Sua Santità il Dalai Lama. Tutti i fenomeni condizionati/composti si disintegrano istante dopo istante. Noi, per esempio, abbiamo già subito una parte del processo di disintegrazione nel passato e fino a questo momento. Nel presente ci stiamo disintegrando, ovvero stiamo morendo un po’. Nel futuro, senza dubbio, questo processo continuerà fino al culmine della morte.

40. Dal momento che gli esseri sono costantemente afflitti

da mali come la fame e così via,

chiamare ‘felicità” il processo di subire i mali

è alquanto inappropriato.

Sua Santità il Dalai Lama. Chiamare felicità questo periodo di tempo, questa vita durante la quale subiamo tutti questi inconvenienti/ problemi /avversità /mali è inappropriato.

41. Dal momento che, benché ogni singolo elemento

(naturale: terra; acqua; fuoco; aria) ne sia incapace,

il loro insieme produce [il corpo],

chiamare ‘piacevole’ ciò che è antagonista è alquanto inopportuno.

Sua Santità il Dalai Lama. Solo quando questi quattro elementi sono in perfetto equilibrio godiamo di salute. La salute/la vita /il piacere è perciò un precario equilibrio che chiamiamo ‘piacevole’. In generale, però, gli elementi si danneggiano /sopraffanno reciprocamente. Per esempio, l’aria disperde gli altri elementi; il fuoco li brucia e fa evaporare l’acqua e così via.

42. Dal momento che non c’è [un metodo] per alleviare

per sempre il freddo e così via,

chiamare ‘piacevole’ il processo di venir danneggiati

è alquanto inopportuno.

Sua Santità il Dalai Lama.
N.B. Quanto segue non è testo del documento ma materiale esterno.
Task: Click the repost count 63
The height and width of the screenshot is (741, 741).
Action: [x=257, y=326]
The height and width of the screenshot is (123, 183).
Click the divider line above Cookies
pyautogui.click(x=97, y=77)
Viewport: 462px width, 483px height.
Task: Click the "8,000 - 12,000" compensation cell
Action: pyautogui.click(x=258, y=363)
I metodi per alleviare i vari inconvenienti che sperimentiamo, come il freddo, sono solo rimedi temporanei e non c’è niente che possa proteggerci dall’essere danneggiati in modo duraturo.

43. Dal momento che sulla terra non c’è azione

che sia eseguita senza sforzo (senza applicarsi)

chiamare ‘piacevole’ il processo di eseguire attività è alquanto inopportuno.

44. Ci si dovrebbe proteggere (astenere) dalle azioni negative

[che inducono sofferenze] in questa vita e in quelle future.

Dal momento che esistono le rinascite sfortunate (se non ci si astiene dalle azioni negative) è alquanto inopportuno (rilassarsi e) dire “Ora sto bene!”.

Altre ragioni che mostrano come non esista ‘vera’ felicità /piacere /benessere:

45. Non c’è alcun piacere per gli esseri (vero piacere/piacere duraturo)

come [viaggiare a] cavallo e così via.

(In aereo, automobile ed altri mezzi di trasporto)

Come potrebbe mai ciò che non inizia incrementare alla fine?

Sua Santità il Dalai Lama. Se la sofferenza /il malessere non fosse già presente sin dall’inizio, non potrebbe incrementare; in realtà c’è già, ma viene scambiato per felicità. Noi non notiamo l’iniziale malessere e scambiamo per piacere ciò che è della natura della sofferenza del cambiamento (ovvero il fatto di aver rimediato o ridotto l’intensità di una precedente sofferenza/malessere). Quell’iniziale dolore inevitabilmente si manifesterà palesemente dopo un po’ che si è intrapreso quell’attività, esso cambierà /si trasformerà in sofferenza.

46. Pensare che la diminuzione della sofferenza

sia felicità è come

provare piacere

per aver vomitato in un contenitore d’oro.

Sua Santità il Dalai Lama. Una persona molto ricca e potente potrebbe provare un certo piacere derivante dall’orgoglio di rendersi conto che si può permettere persino di vomitare ‘in un contenitore d’oro’, senza rendersi conto che il vomitare è, di per sé, un avvenimento spiacevole, doloroso!

47. [Quando una piccola sofferenza] comincia, blocca [altre sofferenze] già iniziate. Quando mai l’inizio di [una piccola] sofferenza è piacere?

Per questa ragione il Muni (Soggiogatore/Buddha) ha proclamato che

sia la produzione che la fine/distruzione sono sofferenza.

Sua Santità il Dalai Lama. Inizia una nuova sofferenza che sostituisce la precedente: è come spostare un peso da una spalla all’altra. Questo non può ragionevolmente essere chiamato ‘piacere’. Buddha, infatti, proclamò che tutti i tipi di sensazioni contaminate, che sorgono e cessano, sono della natura di sofferenza. Quando sorgono, sono sofferenza e quando cessano sono sofferenza.

48. Gli esseri ordinari non vedono la sofferenza

essendo mascherata dal piacere.

Come mai allora non si vede piacere benché sia mascherato da sofferenza?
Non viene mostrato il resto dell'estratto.